The epi-polar constraint is one of the most fundamentally useful pieces of information which can be exploited during stereo matching. It can be shown by elementary geometry [1] that 3D feature points are constrained to lie along epi-polar lines in each image. Knowledge of the epi-polars reduces the correspondence problem to a 1D search. This constraint is best utilised by the process of image rectification. The principle is quite simple, any pair of images can be transformed to a "parallel camera geometry" so that corresponding point features in 3D will lie on the same horizontal line in the two images. Unfortunately such a process requires some knowledge of the left to right camera transformation which will generally require a calibration proceedure. The freedom for camera model specification, cost function definition and numerical implementation is immense. It is perhaps somewhat unfortunate that the subject must continue to be a drain on research efforts during the development of new systems. Camera calibration is quite a Pandoras box of publications and methods ( the most commonly referenced text is probably [12] ) but a few guidelines can be provided as to what constitutes good practice.

The camera model must be specified with a minimum number of parameters which describe the important degrees of freedom. There are at least three ways of representing the left-to-right camera coordinate rotation matrix. The quaternion, the screw (Rodriegez method) and polar co-ordinate triple axis rotation, there is probably very little to distinguish between the performance of these methods.
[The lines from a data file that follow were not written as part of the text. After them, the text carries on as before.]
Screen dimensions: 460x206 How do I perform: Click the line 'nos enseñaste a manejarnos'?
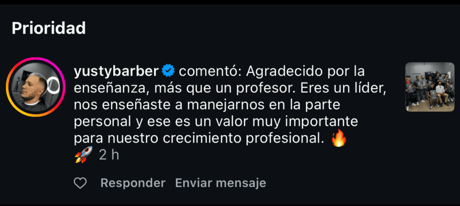(207, 105)
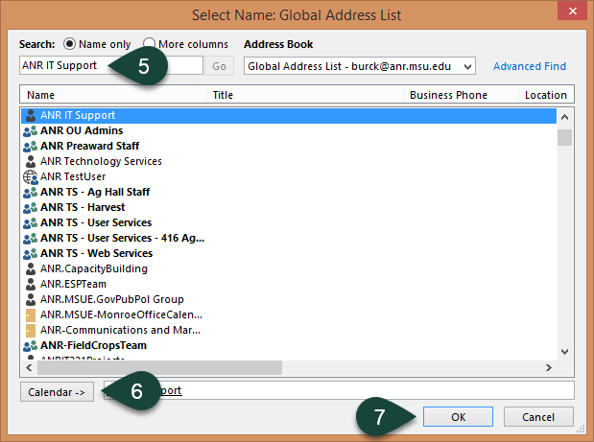Add selection with the Calendar -> button
This screenshot has width=594, height=442.
pos(56,391)
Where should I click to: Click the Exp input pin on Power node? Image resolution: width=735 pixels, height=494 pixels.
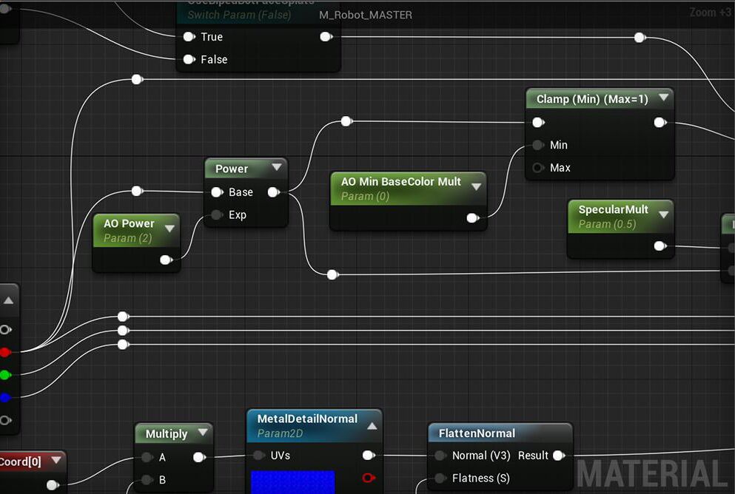coord(217,215)
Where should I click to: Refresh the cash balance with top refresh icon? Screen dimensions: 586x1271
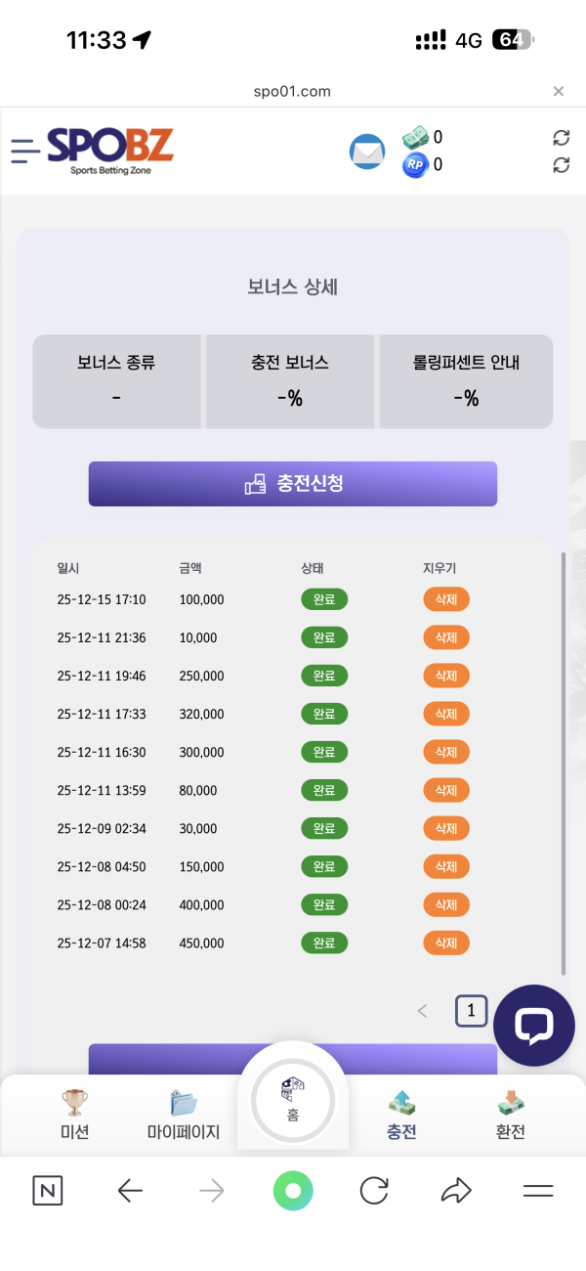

If the cameras display radial distortion effects these may well not be visible to the casual observer but will weaken the accuracy of the epi-polar constraint and completely bias any resulting 3D measurement. Image centres and aspect ratios may also need to be free parameters and can generally not be expected to take default (side of the box) values.

The cost function must be defined in the image plane as the errors between back projected positions for points. This is the only domain in which measurement errors can be expected to be uniform so that systematic errors are not introduced during the calibration process. If the data for calibration is to be obtained from any automatic matching process then the cost function must be in the form of a robust statistic. Any automatic calibration proceedure which is based on least-squares will be susceptible to calibration matching failiures and must be viewed with suspiscion.

A practical calibration system must give some indication of resulting calibration accuracy, either in terms of resulting back projected error or as covariance estimates on the estimated parameters. Ideally any subsequent stereo algortihm should be capable of interpreting these measures and adjusting output depth accuracy estimates accordingly.

A recent focus of research has been in the area of "self-calibration", the rational being that it is possible to calibrate cameras from the data available during use rather than having to rely on special purpose calibration data. This is an admirable endevour but all of these techniques must be evaluated on the basis of the above criteria if they are to form the basis of a reliable automatic system. Unfortunately, numerical robustness is often sacrificed for mathematical sophistication.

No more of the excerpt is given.